After working at three different firms, he decided he can best serve both himself and the public by practicing criminal defense law. He tried his first federal criminal jury trial in 1971 and soon joined the select attorneys chosen for the very limited number of seats on the Criminal Justice Act Panel in the United States District Court for the Central District of California. There he learned how to try, and tried, virtually every type of federal criminal case. After five years on the Panel, he relinquished his seat to his then Associate who probably still remains on the panel.
Joe has handled federal criminal cases from Hawaii to New York with many stops in between. He has always maintained an AV Rating with Martindale Hubbell, and has always maintained a Martindale Hubbell "Peer Review" Rating of 5.0, the highest obtainable. This rating is made my an independent body that canvases the opinions of judges, prosecutors and defense attorneys.
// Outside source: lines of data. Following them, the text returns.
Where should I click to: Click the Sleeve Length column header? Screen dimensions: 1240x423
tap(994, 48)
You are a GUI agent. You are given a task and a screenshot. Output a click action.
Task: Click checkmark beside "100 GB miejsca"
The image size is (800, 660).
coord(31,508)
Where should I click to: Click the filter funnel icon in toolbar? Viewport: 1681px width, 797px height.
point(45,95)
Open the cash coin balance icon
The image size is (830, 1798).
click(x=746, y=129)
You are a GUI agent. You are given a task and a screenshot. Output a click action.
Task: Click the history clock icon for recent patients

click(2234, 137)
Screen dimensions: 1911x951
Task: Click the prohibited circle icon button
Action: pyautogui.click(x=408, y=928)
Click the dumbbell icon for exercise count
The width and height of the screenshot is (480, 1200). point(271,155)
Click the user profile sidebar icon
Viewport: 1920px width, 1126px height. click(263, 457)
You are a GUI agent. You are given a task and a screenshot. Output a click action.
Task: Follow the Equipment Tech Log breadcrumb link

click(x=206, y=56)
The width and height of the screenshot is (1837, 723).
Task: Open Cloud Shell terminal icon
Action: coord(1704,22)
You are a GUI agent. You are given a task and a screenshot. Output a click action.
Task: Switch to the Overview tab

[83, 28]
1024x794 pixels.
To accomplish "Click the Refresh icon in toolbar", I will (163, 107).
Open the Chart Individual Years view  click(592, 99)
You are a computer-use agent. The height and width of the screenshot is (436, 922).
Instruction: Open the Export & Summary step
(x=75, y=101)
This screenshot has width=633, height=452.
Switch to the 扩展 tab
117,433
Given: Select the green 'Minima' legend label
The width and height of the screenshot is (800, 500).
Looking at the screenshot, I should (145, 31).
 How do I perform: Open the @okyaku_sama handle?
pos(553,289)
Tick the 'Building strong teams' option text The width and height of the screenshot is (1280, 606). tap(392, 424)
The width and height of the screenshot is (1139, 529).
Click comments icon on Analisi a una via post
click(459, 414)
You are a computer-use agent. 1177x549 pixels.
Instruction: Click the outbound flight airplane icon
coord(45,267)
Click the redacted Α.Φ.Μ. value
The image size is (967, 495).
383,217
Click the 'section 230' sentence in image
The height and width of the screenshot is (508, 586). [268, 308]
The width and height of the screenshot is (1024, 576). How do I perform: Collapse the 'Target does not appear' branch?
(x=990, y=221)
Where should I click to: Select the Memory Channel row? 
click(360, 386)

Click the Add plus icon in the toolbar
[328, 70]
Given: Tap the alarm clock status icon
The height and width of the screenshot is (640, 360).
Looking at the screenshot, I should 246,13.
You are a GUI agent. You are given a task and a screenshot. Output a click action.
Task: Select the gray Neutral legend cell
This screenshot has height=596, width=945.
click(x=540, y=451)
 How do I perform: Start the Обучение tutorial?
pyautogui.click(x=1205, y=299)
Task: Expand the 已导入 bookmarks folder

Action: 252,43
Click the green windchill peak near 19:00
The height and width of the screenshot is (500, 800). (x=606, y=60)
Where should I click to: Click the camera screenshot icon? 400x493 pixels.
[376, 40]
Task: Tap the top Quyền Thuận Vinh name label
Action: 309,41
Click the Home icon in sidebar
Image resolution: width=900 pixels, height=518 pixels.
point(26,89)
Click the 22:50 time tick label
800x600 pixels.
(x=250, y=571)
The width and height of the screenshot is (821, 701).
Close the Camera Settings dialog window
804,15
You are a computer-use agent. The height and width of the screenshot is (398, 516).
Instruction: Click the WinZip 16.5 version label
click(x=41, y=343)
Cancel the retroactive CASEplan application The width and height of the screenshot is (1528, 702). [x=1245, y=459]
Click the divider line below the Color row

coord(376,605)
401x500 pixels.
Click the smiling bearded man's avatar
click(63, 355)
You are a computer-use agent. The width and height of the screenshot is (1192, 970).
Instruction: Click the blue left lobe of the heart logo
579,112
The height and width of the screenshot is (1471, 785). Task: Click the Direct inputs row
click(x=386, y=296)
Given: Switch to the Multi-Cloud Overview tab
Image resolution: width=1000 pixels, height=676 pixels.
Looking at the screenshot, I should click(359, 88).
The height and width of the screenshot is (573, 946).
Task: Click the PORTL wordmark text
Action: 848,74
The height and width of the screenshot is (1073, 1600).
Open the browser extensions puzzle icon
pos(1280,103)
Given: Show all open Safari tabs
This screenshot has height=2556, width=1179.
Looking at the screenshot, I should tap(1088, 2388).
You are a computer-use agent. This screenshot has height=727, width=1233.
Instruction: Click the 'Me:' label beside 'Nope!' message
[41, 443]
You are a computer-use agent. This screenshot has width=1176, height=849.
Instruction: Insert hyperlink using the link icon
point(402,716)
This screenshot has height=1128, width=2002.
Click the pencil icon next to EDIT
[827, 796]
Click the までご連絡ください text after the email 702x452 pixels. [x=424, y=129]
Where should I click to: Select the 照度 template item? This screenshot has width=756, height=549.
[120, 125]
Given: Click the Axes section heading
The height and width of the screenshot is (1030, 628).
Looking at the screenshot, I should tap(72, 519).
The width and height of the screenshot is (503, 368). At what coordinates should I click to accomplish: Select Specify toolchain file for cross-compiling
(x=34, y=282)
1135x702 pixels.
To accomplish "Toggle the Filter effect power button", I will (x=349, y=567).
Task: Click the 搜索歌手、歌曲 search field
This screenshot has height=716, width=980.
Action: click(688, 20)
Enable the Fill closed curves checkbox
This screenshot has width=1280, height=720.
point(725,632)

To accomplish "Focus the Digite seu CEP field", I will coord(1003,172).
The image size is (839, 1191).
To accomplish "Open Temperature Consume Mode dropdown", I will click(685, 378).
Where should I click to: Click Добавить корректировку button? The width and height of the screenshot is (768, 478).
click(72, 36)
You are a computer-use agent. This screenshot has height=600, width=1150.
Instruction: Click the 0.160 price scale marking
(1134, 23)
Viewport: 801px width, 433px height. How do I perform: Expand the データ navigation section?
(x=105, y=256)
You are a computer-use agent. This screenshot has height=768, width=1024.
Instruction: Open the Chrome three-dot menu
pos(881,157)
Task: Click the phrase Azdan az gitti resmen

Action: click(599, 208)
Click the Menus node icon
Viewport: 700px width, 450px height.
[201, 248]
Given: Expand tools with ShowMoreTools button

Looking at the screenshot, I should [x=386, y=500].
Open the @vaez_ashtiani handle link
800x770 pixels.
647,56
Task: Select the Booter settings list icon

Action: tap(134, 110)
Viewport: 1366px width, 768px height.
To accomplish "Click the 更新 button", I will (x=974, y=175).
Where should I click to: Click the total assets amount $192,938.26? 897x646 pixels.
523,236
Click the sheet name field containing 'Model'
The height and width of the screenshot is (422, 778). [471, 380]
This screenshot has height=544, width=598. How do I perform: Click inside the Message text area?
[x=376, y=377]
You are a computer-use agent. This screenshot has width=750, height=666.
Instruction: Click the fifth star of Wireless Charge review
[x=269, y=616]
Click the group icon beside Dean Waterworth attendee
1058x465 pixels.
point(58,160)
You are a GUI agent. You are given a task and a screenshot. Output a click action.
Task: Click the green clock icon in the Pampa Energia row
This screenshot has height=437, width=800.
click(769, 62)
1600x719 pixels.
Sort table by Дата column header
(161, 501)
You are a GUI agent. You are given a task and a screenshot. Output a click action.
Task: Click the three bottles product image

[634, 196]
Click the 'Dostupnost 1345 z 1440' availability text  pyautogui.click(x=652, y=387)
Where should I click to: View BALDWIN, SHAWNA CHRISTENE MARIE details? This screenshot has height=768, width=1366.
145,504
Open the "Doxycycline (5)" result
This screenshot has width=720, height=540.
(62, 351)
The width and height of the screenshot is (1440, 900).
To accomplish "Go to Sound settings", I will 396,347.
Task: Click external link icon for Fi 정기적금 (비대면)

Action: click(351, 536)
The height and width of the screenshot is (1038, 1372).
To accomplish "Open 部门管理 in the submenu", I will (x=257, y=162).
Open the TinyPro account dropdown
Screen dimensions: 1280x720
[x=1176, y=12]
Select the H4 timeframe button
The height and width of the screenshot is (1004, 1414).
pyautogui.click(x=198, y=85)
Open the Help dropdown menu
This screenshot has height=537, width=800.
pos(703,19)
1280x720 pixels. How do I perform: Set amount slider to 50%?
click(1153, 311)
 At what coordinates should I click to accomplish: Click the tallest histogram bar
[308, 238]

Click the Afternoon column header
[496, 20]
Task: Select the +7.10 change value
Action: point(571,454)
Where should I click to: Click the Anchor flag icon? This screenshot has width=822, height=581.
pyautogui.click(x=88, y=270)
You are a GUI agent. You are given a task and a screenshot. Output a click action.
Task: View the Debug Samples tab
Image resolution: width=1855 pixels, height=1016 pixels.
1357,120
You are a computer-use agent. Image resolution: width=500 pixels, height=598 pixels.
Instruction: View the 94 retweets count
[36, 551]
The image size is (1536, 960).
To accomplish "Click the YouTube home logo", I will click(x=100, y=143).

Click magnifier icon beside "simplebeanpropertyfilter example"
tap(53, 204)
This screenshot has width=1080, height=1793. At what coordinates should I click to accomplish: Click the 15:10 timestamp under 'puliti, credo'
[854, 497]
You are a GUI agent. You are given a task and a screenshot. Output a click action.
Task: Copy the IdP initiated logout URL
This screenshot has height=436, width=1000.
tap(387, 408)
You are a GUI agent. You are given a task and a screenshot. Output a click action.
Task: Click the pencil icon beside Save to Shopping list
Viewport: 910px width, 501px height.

Not many criminal defense attorneys ever get a published opinion that carries the weight of "precedent" with all the lower courts. Having handled literally over 1000 criminal appeals, Joe has an unrivaled 33 Published Opinions including Opinions from the 9th, 10th, 11th and D.C. Federal Circuits (Courts of Appeals).
What value does Mr. Shemaria's "published opinions" have for you, you might ask? Well, the one thing no Federal District Court Judge ever wants is to be reversed by the Court of Appeals and, rest assured, your District Court Judge will check out the credentials of your attorney well before your trial. When your judge sees your attorney knows how to fight, and win, on appeal-- that causes your District Judge to think twice and make the correct decision to avoid the possibility of being reversed on appeal.